TASK STATEMENT: Print the lines below from the line with "Screen dimensions: 1028x525" to the line with "1391x868 pixels." exactly, keeping both ends, and print no pictures.

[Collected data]
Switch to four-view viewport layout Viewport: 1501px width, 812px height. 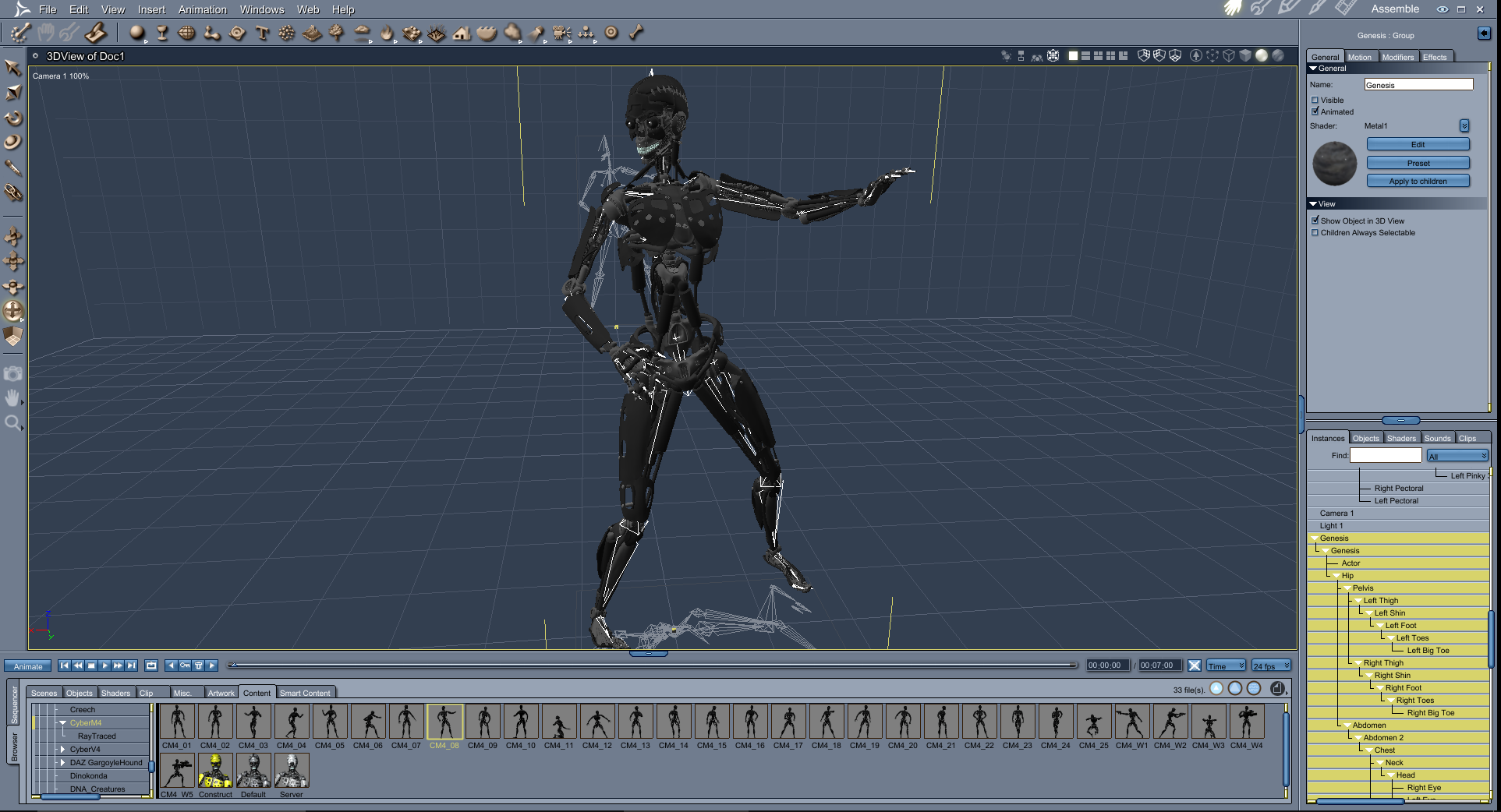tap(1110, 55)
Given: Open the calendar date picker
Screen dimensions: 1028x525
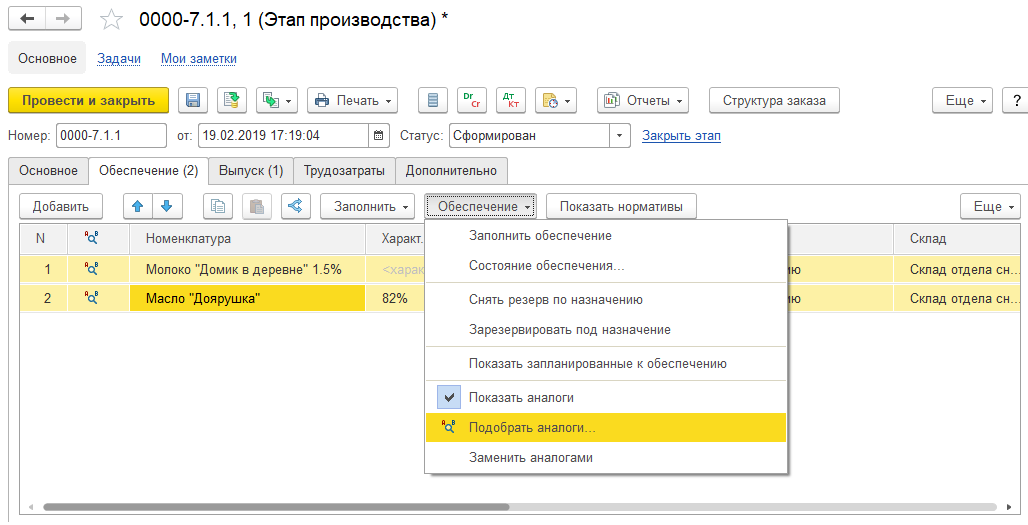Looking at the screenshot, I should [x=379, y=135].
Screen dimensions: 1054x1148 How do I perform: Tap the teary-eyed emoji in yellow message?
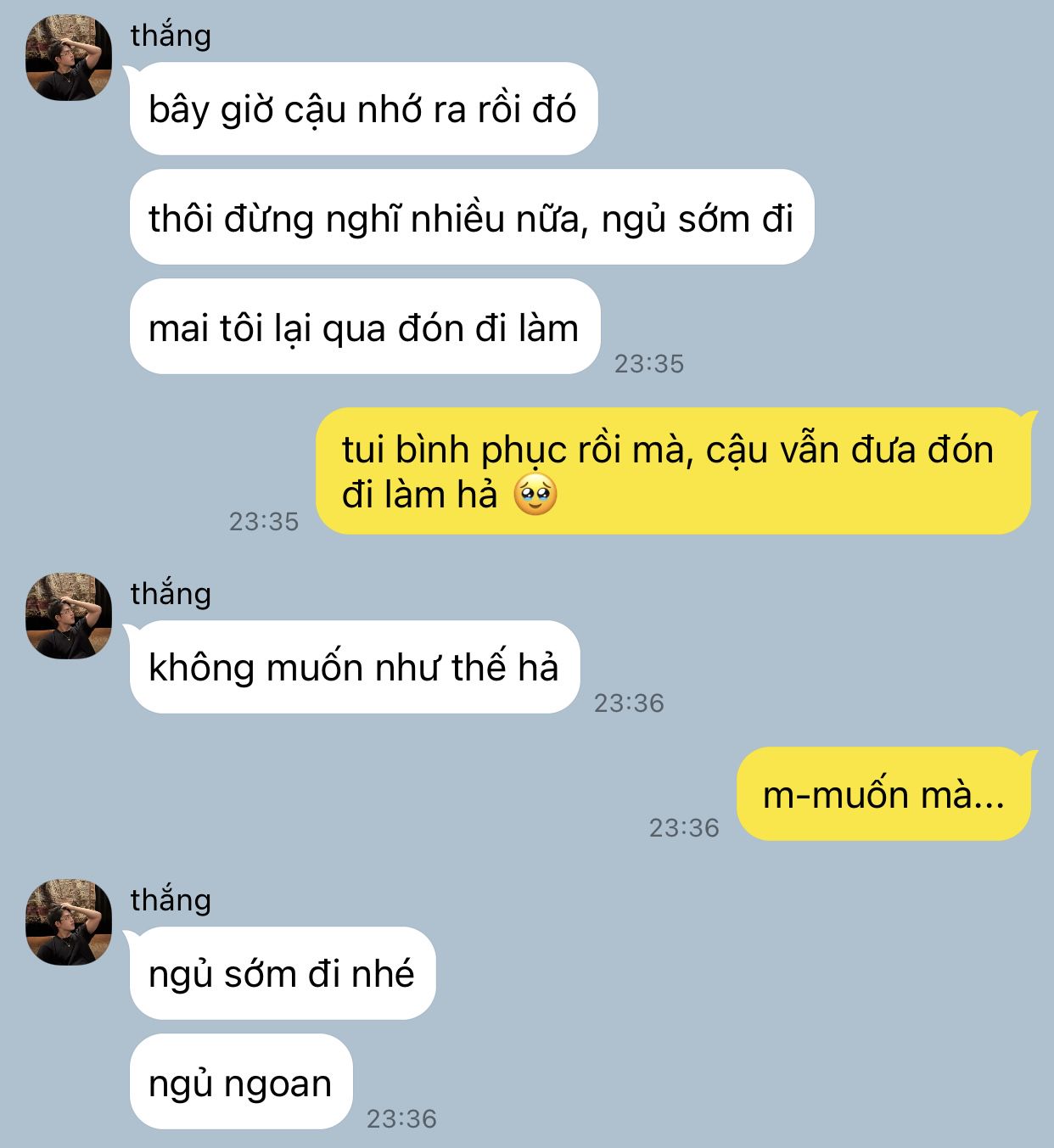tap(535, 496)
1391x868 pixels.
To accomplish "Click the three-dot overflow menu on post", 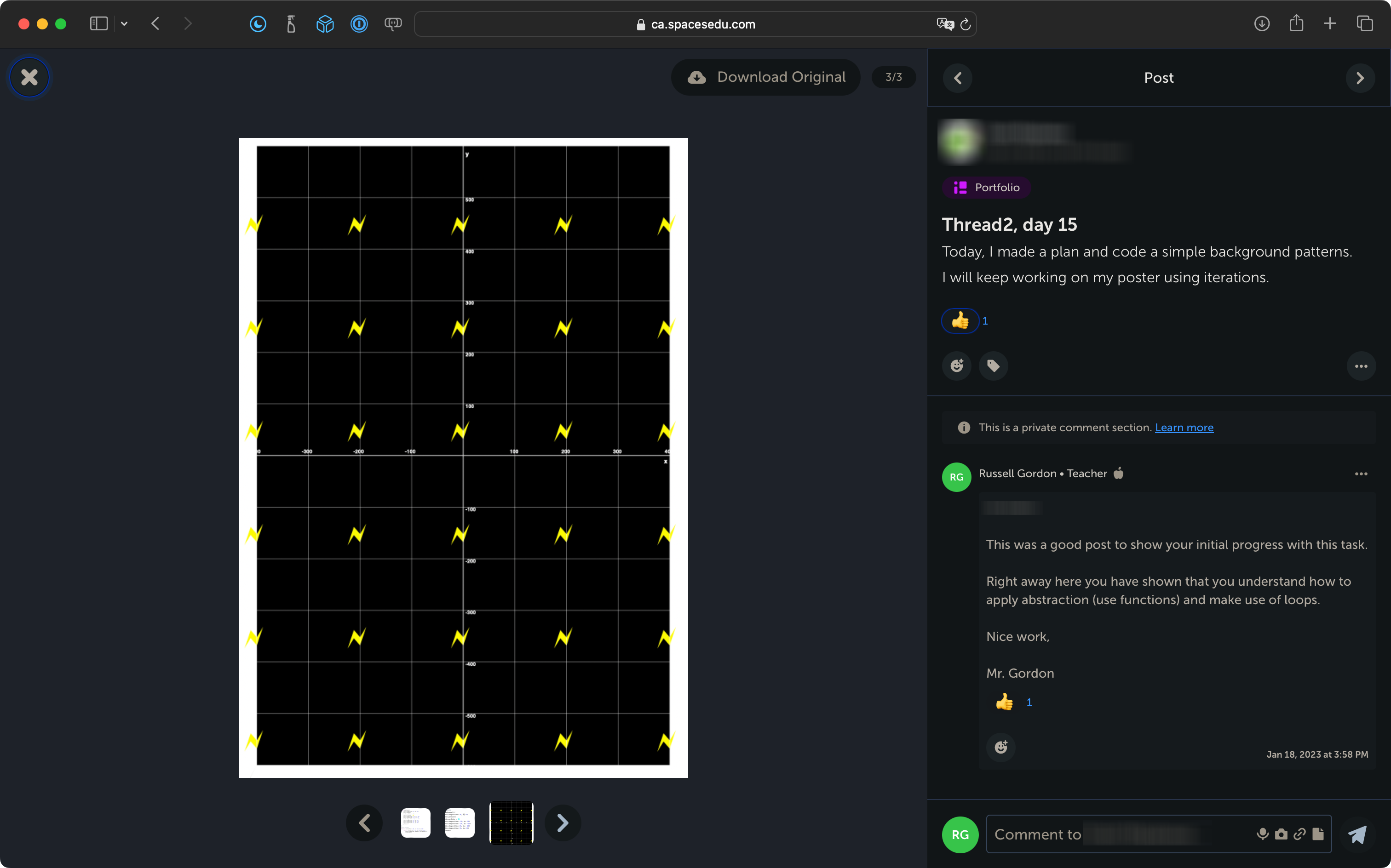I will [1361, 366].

EXERCISE OUTPUT:
Screen dimensions: 1028x525
Looking at the screenshot, I should [x=379, y=135].
Screen dimensions: 1054x1148 How do I perform: Tap the teary-eyed emoji in yellow message?
tap(535, 496)
1391x868 pixels.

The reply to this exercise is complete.